## Work task
Search the material and gather each line with "info" in it.

## Task input
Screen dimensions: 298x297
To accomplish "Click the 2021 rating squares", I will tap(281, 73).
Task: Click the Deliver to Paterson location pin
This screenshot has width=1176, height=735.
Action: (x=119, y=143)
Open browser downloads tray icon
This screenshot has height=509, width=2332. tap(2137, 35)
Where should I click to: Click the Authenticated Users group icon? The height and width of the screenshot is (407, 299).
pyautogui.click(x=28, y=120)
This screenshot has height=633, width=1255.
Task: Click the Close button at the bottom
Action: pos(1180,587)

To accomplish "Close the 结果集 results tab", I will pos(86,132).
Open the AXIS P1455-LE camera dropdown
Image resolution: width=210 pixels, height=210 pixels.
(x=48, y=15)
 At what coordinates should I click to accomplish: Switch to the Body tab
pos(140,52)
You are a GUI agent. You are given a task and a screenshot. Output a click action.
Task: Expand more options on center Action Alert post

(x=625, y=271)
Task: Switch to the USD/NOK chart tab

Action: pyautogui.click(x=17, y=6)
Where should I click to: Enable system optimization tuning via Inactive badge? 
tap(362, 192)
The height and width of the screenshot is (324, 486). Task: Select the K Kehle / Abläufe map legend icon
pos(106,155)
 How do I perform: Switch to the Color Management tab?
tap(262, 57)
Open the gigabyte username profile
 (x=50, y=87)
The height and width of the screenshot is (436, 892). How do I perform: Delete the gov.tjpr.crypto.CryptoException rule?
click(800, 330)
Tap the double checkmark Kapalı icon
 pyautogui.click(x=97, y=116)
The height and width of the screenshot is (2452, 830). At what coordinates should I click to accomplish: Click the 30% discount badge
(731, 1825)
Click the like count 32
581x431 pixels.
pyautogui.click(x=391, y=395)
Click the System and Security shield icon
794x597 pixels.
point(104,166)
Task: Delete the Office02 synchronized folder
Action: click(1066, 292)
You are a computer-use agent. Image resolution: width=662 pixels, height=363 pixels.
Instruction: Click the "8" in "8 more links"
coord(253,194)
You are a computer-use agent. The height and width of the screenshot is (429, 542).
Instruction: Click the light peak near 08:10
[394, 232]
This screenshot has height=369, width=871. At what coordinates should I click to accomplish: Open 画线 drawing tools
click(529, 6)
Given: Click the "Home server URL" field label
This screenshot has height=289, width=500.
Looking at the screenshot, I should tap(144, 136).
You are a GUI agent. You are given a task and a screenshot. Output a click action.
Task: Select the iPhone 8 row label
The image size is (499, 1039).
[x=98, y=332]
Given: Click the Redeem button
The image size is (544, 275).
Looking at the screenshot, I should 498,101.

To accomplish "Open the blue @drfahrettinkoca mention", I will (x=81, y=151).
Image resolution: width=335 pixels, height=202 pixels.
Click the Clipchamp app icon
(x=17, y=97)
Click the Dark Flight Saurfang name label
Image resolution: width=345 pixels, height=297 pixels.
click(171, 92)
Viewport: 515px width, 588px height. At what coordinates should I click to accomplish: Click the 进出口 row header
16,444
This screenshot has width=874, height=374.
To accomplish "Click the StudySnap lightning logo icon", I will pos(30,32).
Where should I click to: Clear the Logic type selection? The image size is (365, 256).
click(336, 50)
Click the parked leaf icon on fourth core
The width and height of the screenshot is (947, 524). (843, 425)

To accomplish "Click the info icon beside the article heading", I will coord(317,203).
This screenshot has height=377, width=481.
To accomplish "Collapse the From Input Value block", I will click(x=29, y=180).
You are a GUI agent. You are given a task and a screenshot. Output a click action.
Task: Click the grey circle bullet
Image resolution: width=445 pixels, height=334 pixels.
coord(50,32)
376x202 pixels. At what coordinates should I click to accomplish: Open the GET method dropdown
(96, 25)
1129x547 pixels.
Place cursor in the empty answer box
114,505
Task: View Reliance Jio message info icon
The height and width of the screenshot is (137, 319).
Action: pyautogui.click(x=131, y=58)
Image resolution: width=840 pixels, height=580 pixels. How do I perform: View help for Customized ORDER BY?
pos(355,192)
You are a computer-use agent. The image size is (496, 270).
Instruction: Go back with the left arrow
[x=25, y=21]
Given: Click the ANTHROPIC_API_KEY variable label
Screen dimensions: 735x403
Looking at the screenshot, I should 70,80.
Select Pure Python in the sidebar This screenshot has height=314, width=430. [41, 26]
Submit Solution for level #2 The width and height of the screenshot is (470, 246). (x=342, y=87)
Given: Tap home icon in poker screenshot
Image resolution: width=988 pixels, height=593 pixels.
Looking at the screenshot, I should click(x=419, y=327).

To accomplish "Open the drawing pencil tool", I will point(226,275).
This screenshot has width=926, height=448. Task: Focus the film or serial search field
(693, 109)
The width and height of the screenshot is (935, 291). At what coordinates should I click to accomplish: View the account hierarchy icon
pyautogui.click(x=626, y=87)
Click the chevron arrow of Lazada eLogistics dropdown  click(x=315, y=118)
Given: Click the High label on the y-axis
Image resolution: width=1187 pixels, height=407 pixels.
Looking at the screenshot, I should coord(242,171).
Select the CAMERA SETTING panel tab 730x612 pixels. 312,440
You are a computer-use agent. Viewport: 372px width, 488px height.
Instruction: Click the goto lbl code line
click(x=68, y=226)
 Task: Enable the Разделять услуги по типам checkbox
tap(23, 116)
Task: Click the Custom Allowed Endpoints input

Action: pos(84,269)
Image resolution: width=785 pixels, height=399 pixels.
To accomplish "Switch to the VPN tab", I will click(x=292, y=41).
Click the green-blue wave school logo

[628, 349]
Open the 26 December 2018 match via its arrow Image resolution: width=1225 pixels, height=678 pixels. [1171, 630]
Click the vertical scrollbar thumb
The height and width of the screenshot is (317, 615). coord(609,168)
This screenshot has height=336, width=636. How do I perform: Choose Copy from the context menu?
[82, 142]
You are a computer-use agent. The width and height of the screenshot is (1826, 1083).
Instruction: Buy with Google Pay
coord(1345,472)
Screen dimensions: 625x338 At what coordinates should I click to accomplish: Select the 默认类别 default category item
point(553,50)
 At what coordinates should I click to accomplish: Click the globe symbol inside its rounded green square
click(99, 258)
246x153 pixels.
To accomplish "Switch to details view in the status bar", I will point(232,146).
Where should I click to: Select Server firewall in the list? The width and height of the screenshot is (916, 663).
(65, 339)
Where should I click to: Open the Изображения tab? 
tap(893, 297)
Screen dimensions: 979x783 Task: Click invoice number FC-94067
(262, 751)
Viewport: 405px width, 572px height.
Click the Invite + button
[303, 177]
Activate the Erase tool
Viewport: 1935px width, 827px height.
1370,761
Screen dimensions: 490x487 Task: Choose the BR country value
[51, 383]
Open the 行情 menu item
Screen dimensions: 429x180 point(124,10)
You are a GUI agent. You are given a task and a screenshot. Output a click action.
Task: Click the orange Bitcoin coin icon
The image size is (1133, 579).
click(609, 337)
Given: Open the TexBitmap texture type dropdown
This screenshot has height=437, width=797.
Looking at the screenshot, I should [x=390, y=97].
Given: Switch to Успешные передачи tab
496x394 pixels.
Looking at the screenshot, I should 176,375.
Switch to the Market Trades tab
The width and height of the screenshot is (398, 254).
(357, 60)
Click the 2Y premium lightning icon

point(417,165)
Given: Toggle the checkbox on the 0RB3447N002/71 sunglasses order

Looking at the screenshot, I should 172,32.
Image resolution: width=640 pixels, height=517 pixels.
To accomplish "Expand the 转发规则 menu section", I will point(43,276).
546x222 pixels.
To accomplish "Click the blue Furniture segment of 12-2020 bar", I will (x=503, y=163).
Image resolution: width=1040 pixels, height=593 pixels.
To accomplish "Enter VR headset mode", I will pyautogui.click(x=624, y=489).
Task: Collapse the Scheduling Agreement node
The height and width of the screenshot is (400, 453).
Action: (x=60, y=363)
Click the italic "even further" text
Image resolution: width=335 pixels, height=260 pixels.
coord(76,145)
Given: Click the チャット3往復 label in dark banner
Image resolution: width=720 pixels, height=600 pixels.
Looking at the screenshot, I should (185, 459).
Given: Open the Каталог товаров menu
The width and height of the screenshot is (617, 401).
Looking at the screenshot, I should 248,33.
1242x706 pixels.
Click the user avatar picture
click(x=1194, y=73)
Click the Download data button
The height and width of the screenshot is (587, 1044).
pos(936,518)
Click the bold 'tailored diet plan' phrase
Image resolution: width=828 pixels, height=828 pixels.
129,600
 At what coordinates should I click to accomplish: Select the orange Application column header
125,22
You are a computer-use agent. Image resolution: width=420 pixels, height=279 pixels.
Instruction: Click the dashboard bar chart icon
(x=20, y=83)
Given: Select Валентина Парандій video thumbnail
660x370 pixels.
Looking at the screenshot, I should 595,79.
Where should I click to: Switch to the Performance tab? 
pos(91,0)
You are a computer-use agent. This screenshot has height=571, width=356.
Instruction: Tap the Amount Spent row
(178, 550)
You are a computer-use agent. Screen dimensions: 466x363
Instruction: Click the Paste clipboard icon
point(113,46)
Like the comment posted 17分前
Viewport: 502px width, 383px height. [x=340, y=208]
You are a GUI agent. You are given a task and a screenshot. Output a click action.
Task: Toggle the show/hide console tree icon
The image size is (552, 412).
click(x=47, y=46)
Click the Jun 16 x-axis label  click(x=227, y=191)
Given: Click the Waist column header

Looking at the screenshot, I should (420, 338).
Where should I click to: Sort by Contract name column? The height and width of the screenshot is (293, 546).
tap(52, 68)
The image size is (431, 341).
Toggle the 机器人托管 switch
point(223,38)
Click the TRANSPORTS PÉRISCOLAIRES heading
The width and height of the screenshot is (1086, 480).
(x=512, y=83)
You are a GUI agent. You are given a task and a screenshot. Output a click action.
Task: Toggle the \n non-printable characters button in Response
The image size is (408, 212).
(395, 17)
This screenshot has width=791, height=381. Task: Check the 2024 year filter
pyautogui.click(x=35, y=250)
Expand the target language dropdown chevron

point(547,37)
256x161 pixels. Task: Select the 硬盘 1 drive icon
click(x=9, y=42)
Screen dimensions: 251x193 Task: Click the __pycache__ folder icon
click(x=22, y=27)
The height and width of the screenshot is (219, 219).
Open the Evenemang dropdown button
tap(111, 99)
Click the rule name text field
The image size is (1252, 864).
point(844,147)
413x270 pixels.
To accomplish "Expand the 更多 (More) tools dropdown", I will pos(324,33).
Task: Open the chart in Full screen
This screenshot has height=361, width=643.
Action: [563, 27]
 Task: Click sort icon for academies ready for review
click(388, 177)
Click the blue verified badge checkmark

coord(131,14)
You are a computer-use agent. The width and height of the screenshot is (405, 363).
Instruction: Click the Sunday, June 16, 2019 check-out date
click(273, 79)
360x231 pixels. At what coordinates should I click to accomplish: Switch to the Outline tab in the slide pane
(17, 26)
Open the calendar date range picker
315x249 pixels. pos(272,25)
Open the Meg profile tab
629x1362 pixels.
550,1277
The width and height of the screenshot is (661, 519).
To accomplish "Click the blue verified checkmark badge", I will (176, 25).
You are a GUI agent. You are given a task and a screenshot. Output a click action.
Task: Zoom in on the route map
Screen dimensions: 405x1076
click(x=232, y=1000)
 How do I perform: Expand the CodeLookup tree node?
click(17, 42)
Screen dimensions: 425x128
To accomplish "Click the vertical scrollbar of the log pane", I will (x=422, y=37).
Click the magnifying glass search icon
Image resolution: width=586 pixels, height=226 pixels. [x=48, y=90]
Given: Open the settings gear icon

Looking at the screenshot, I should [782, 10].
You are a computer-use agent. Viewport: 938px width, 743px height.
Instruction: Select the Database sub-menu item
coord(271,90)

## Answer for this exercise
To accomplish "Click the info icon beside the article heading", I will coord(317,203).
Task: View Reliance Jio message info icon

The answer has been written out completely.